Argentinian director Lucía Puenzo brings the families together adroitly, pitching the overly earnest manners of one against the bourgeois prejudices of another. Meanwhile, Alex and Alvaro are left to muddle through their anxieties, clashing together in some dramatically captivating scenes.

The cast, particularly Inés Efron as the troubled Alex, is gripping to watch and Puenzo's depiction of adolescents coming to terms with their place in the world is alternative and well observed. But it comes across as a humourless exercise, made more oppressive by the setting: gusty, grey weather over a barren, coastal landscape may reflect the lonely wilderness the pair metaphorically wander but it makes for relentless viewing.
Extras: Interview with Efron and Piroyansky. Zena Alkayat

Street Kings
20th Century Fox Home Entertainment, 15, £19.99
***

If it's corrupt cops you're after, then David Ayer is your man. The writer of Training Day and the underrated Dark Blue is in the director's chair for Street Kings, a solid tale of LA's far from finest. Keanu Reeves is Detective Tom Ludlow, a maverick playing by his own rules, 'a damn fine cop' who 'bleeds blue'. In case the character threatens to stray from being a complete stereotype, James Ellroy's script even gives him a dead wife and a drink problem.
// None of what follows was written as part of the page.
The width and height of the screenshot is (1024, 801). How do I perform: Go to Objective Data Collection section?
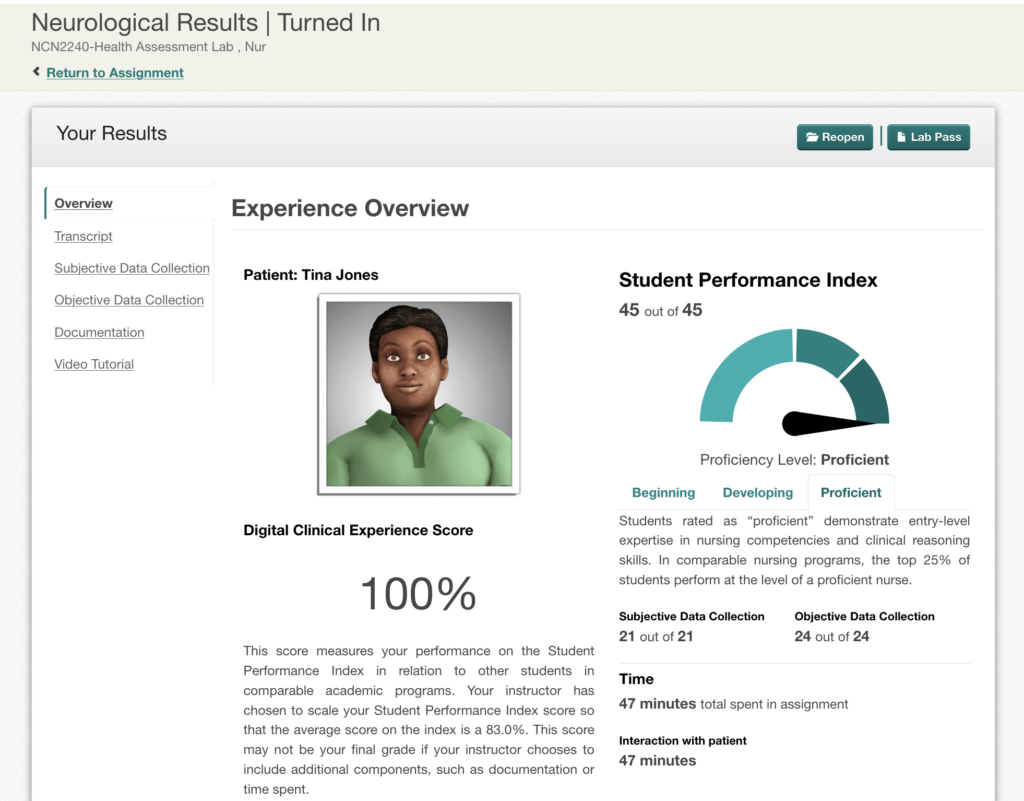pyautogui.click(x=129, y=300)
How Reeves makes this credible is anyone's guess, but he holds the film together, no thanks to jarring turns from Forest Whitaker and Hugh Laurie. The House doctor is about as welcome in a gritty police drama as Reeves was in Dracula. Casting gripes aside, watching Ludlow probe an officer's killing is worth the effort, even if the last act dwells on revelations that were evident about ten minutes in. An almost damn fine cop movie.
Extras: Director's commentary, deleted and alternate scenes, making-of doc, featurettes.
Ross McGuinness

Smart People
Icon, 15, £17.99
***

Professor Lawrence Wetherhold (Dennis Quaid) is unhappy. Not only is he busy scarring generation after generation of youths with his bad grades, he's still holding on to the memory of his dead wife - until he meets former student turned doctor Janet (Sarah Jessica Parker). His teenage daughter Vanessa (Ellen Page) isn't doing much better. She's a precocious smart alec who seems to be hurtling towards middle age far quicker than her father while getting a little too close to her adoptive no-good uncle (Thomas Haden Church). Treading much the same wittily acerbic territory as films such as The Squid And The Whale, Smart People gamely tries to untangle the brittle knots of dysfunctional families but the snoozy 'comedy' fails to engage, due to a dislikeable protagonist and an unconvincing romance.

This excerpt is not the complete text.